Mantle end-members in Nd-Pb isotope space. Data from oceanic basalts is plotted with the general locations of the end-members marked. Data compiled by Stracke et al. (2003). Click to view larger.

For those of you who are not familiar with them, these are the classic mantle reservoirs:

-EMI: End-member I 
Low Nd, Pb, & Hf, intermediate Sr isotope values
Originally, EMI was thought to be subcontinental lithosphere. However, many geochemists now believe that EMI is better represented by pelagic (deep-sea) sediment that has been recyled into the mantle.

-EMII: End-member II
High Pb & Sr, intermediate Hf, and low Nd isotope values
Most geochemists agree that EMII is subducted continental material.

-HIMU: High “mu” or μ
Very high Pb, intermediate Nd, Hf, & Sr isotope values
Mostly defined as a source with high 206Pb/204Pb. Since 206Pb decays from 238U, this means that the source had high U/Pb (relative to “normal” mantle). Note that μ = 206Pb/204Pb in geochemistry speak.
There are various ideas about what can produce high U/Pb in the mantle. One option is subducted oceanic crust that became enriched in U/Pb during subduction. Other proposed origins of the HIMU signature are old, U-rich ocean crust (perhaps enriched because the ocean used to have more U?) and delaminated continental lithosphere.

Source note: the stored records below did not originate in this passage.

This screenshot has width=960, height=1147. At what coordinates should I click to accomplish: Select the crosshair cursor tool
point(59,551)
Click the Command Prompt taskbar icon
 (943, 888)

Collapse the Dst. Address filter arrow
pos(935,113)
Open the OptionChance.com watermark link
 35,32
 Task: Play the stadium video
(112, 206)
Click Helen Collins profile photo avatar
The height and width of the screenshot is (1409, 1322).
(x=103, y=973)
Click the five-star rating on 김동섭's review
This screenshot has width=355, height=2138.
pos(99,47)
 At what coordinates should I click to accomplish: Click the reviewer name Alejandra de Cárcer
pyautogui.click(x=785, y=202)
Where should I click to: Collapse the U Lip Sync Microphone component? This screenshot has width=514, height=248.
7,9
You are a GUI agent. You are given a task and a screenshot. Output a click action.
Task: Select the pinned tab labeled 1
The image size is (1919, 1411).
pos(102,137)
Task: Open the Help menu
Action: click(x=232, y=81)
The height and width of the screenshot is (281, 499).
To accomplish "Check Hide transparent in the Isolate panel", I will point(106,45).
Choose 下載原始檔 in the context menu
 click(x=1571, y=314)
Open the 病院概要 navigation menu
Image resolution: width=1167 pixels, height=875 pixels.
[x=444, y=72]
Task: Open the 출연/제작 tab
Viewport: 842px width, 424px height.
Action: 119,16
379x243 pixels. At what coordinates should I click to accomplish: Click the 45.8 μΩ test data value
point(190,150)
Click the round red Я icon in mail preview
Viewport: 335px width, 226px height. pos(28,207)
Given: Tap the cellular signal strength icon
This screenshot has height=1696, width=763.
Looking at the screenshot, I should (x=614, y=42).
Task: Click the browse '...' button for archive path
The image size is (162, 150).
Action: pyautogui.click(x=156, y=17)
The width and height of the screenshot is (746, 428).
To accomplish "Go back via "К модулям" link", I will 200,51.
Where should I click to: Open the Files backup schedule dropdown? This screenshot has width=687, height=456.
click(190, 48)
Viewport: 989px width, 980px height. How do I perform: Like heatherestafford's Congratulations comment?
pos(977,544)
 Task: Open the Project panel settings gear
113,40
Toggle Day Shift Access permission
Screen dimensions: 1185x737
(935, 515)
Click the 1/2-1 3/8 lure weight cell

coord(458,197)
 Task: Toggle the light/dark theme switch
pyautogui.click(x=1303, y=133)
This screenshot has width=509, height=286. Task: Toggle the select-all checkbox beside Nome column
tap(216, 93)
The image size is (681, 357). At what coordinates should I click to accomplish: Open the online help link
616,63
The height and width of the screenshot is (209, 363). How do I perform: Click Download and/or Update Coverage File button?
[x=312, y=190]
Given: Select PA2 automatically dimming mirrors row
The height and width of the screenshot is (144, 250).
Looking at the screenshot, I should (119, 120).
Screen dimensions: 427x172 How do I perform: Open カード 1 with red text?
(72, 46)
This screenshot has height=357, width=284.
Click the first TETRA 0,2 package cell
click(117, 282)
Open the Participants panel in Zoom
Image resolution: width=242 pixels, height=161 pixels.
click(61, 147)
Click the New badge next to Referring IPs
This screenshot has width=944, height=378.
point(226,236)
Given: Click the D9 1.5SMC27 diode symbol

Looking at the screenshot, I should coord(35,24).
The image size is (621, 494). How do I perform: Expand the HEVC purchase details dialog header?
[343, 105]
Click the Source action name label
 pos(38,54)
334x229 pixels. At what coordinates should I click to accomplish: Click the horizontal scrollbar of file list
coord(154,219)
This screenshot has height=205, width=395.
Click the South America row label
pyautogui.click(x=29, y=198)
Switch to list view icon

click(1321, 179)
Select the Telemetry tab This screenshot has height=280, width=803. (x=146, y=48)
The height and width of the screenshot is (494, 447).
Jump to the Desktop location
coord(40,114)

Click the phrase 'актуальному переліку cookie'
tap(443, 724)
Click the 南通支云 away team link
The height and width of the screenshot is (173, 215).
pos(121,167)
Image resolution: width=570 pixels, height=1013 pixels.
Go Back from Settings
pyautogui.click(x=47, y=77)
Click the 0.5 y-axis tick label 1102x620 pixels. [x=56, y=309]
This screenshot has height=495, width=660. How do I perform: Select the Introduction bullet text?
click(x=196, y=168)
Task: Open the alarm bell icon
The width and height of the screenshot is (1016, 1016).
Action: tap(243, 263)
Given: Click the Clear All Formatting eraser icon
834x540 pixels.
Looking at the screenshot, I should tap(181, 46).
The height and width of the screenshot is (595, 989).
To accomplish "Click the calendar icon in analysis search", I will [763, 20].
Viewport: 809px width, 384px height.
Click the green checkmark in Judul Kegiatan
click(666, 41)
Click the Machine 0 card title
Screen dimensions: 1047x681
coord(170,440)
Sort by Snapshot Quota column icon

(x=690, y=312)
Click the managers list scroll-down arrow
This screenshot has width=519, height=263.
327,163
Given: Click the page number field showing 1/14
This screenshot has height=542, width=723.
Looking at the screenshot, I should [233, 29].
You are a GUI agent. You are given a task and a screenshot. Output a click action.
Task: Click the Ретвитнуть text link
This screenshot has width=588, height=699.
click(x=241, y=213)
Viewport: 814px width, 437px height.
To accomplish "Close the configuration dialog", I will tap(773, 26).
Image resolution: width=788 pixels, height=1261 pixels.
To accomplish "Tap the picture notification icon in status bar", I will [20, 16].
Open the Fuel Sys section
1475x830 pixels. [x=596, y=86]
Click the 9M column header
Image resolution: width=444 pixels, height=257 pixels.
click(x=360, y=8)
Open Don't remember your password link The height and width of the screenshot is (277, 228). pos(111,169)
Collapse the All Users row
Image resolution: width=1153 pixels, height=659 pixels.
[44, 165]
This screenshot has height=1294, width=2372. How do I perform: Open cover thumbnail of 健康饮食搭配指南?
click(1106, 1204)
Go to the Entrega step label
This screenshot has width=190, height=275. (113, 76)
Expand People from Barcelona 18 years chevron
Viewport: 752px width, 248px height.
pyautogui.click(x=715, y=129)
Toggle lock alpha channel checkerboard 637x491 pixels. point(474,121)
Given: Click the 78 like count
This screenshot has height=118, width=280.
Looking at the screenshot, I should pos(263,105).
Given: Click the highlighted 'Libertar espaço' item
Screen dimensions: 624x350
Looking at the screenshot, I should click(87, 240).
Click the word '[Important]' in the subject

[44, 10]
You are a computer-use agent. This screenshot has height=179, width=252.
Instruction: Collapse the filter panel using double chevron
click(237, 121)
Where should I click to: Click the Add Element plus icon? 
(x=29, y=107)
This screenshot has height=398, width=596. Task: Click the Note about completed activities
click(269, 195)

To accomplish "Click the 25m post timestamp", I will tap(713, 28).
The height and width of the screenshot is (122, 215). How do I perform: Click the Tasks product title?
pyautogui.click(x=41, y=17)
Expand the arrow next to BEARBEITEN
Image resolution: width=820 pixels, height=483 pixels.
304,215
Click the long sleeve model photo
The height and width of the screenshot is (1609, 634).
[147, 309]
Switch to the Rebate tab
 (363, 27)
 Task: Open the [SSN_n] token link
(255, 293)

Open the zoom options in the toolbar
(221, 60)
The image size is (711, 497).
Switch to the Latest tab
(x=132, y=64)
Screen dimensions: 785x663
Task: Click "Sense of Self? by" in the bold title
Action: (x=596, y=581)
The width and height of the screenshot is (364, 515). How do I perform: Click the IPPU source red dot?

-DMM: Depleted MORB Mantle
High Nd & Hf, low Pb & Sr isotope values.
Note that there is a nested acronym within an acronym here. MORB = Mid-Ocean Ridge Basalt.
DMM is “regular” mantle that has been depleted by the earlier extraction of the enriched continental crust. Perhaps I’ll blog about the geochemical relationships among continental crust, oceanic crust, and mantle another day. For now, just know that DMM is pretty much your run-of-the-mill mantle.

-FOZO: Focused Zone
Low Sr, high Nd & Sr isotopes.
If the FOZO exists, it probably is in the deep mantle, near the core-mantle boundary, and is a sort of ultimate source material for mantle plumes.
 
Elements discussed in this post:
Hf- Hafnium
Nd- Neodymium
Pb- Lead
U- Uranium
Sr- Strontium

References:
Dickin, Alan. 2005. Radiogenic Isotope Geology. Cambridge: Cambridge University Press.
Hart et al., 1992. Mantle plumes and entrainment: isotopic evidence. Science, vol. 256: 517-520.
Stracke et al., 2003. Theistareykir Revisited. G3, vol. 4, no. 2.